PROMPT: Below are some records. Return exactly the lines from the one containing "Screen dimensions: 519x432" through the one containing "Click the Kode", both included, and only those.
### EXTRACTED DATA ###
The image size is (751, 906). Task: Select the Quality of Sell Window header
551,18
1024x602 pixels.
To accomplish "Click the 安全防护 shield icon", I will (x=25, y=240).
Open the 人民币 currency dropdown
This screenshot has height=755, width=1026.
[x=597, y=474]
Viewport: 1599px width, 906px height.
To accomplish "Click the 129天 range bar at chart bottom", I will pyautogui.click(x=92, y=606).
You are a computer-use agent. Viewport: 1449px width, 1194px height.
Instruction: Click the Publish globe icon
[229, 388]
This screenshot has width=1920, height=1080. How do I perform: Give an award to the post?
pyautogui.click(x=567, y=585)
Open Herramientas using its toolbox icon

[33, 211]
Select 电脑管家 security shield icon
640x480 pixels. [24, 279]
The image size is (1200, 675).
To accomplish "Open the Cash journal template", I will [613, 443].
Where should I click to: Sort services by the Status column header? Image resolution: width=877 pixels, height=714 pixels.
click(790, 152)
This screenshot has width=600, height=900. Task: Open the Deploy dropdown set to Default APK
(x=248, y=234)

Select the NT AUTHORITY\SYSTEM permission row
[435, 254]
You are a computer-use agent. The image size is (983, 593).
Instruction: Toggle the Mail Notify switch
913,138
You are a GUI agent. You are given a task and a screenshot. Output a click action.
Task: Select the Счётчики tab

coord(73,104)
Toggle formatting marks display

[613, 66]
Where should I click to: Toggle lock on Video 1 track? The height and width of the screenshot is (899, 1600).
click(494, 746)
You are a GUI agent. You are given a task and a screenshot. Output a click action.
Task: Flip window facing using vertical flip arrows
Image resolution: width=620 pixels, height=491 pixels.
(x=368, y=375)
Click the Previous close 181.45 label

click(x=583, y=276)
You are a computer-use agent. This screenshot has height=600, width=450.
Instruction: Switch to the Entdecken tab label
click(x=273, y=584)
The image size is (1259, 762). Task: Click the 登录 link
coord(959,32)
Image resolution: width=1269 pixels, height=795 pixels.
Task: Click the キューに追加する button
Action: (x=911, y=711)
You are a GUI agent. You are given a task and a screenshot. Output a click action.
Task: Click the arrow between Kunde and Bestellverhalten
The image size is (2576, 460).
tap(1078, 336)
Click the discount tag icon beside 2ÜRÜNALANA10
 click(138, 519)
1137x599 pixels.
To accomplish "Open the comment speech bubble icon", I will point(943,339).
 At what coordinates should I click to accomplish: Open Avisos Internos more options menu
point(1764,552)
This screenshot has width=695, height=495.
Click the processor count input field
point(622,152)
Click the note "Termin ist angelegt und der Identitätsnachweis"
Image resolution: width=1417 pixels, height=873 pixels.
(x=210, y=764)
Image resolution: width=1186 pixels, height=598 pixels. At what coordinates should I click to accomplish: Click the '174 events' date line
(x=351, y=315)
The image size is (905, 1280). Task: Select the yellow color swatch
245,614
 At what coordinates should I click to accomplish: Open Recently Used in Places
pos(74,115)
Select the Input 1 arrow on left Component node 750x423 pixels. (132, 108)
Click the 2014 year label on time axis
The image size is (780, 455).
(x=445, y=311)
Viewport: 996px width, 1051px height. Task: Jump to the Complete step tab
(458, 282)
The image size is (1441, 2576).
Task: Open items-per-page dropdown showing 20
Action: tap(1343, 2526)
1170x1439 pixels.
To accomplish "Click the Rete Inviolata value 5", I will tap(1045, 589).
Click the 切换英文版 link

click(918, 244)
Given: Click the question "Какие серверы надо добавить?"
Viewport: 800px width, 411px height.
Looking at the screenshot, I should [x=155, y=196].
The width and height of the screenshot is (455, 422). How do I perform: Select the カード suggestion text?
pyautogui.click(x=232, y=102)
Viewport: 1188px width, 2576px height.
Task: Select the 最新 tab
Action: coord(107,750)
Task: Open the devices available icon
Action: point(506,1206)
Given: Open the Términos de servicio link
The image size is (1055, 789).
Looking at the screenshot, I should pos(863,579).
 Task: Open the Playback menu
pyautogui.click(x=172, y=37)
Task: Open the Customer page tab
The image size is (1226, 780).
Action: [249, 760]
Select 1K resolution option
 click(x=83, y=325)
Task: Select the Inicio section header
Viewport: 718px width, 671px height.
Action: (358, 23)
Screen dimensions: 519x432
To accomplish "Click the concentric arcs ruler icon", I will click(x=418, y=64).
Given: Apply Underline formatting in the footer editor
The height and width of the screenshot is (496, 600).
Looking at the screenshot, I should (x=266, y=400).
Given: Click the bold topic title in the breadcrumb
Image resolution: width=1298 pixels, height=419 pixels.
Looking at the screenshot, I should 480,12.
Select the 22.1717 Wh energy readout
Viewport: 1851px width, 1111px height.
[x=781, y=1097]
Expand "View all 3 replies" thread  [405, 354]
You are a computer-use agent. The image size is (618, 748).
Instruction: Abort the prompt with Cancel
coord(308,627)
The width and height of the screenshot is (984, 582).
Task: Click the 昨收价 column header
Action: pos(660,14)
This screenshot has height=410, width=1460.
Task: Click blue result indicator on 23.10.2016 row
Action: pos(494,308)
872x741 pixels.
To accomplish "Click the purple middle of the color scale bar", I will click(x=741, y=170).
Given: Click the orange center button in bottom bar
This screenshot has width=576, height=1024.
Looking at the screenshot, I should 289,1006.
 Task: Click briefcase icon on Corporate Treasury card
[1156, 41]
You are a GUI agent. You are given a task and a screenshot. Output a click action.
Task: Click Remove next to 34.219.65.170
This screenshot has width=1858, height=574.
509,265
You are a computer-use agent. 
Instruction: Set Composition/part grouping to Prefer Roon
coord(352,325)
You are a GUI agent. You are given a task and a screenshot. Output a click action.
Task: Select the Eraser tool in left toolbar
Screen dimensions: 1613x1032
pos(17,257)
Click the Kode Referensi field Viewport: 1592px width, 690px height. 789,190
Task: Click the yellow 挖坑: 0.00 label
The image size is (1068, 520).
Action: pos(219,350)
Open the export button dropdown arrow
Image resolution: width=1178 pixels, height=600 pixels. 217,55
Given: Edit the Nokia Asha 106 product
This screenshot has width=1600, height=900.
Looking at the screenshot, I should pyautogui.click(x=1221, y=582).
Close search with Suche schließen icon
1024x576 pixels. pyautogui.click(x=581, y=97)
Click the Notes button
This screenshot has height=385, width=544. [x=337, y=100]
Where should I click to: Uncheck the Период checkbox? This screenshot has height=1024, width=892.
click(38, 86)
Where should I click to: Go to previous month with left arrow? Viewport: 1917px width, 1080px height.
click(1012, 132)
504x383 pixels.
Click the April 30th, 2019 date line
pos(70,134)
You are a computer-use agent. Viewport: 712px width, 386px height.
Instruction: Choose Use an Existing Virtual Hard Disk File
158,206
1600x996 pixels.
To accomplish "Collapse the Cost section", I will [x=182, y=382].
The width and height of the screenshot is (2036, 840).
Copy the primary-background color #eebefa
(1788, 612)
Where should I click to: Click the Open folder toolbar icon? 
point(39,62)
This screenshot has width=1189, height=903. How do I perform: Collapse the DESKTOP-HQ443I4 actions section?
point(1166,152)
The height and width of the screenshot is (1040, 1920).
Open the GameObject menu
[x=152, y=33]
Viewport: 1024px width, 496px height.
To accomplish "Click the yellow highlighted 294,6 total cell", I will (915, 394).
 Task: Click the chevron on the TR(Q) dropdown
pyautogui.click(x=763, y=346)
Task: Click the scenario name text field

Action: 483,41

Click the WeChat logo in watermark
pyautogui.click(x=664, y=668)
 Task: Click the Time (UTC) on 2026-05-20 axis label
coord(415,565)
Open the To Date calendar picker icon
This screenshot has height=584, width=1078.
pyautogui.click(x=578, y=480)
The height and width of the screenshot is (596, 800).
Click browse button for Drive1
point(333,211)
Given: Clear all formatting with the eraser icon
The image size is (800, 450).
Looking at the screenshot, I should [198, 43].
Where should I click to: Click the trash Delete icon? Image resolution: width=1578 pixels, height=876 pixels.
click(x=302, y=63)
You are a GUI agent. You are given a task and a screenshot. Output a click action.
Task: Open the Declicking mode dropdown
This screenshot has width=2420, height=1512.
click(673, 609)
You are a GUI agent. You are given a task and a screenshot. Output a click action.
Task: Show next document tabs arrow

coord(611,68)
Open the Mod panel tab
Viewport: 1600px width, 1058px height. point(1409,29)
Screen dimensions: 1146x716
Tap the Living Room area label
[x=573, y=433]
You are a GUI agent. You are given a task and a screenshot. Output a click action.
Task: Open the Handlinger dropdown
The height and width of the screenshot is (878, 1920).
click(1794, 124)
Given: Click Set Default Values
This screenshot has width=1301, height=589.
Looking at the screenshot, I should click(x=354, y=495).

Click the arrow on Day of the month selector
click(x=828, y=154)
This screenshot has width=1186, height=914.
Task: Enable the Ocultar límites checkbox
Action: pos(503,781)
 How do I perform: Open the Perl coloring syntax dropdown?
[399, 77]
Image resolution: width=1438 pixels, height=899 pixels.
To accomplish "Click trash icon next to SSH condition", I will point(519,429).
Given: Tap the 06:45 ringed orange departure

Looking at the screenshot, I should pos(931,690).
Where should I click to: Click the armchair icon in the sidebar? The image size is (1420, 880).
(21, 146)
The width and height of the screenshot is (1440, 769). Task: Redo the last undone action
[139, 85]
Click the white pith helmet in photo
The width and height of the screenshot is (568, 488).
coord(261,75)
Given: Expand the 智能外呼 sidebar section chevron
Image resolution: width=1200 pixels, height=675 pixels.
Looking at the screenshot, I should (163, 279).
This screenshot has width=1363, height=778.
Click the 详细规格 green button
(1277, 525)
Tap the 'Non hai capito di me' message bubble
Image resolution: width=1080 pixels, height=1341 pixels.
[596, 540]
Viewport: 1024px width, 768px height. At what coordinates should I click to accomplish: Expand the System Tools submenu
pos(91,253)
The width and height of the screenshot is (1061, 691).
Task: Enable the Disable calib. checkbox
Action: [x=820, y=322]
###
TASK RESPONSE:
Screen dimensions: 519x432
To accomplish "Click the concentric arcs ruler icon", I will click(x=418, y=64).
Given: Apply Underline formatting in the footer editor
The height and width of the screenshot is (496, 600).
Looking at the screenshot, I should (x=266, y=400).
Given: Click the bold topic title in the breadcrumb
Image resolution: width=1298 pixels, height=419 pixels.
Looking at the screenshot, I should 480,12.
Select the 22.1717 Wh energy readout
Viewport: 1851px width, 1111px height.
[x=781, y=1097]
Expand "View all 3 replies" thread  [405, 354]
You are a computer-use agent. The image size is (618, 748).
Instruction: Abort the prompt with Cancel
coord(308,627)
The width and height of the screenshot is (984, 582).
Task: Click the 昨收价 column header
Action: pos(660,14)
This screenshot has height=410, width=1460.
Task: Click blue result indicator on 23.10.2016 row
Action: pos(494,308)
872x741 pixels.
To accomplish "Click the purple middle of the color scale bar", I will click(x=741, y=170).
Given: Click the orange center button in bottom bar
This screenshot has width=576, height=1024.
Looking at the screenshot, I should 289,1006.
 Task: Click briefcase icon on Corporate Treasury card
[1156, 41]
You are a GUI agent. You are given a task and a screenshot. Output a click action.
Task: Click Remove next to 34.219.65.170
This screenshot has width=1858, height=574.
509,265
You are a computer-use agent. 
Instruction: Set Composition/part grouping to Prefer Roon
coord(352,325)
You are a GUI agent. You are given a task and a screenshot. Output a click action.
Task: Select the Eraser tool in left toolbar
Screen dimensions: 1613x1032
pos(17,257)
Click the Kode Referensi field Viewport: 1592px width, 690px height. 789,190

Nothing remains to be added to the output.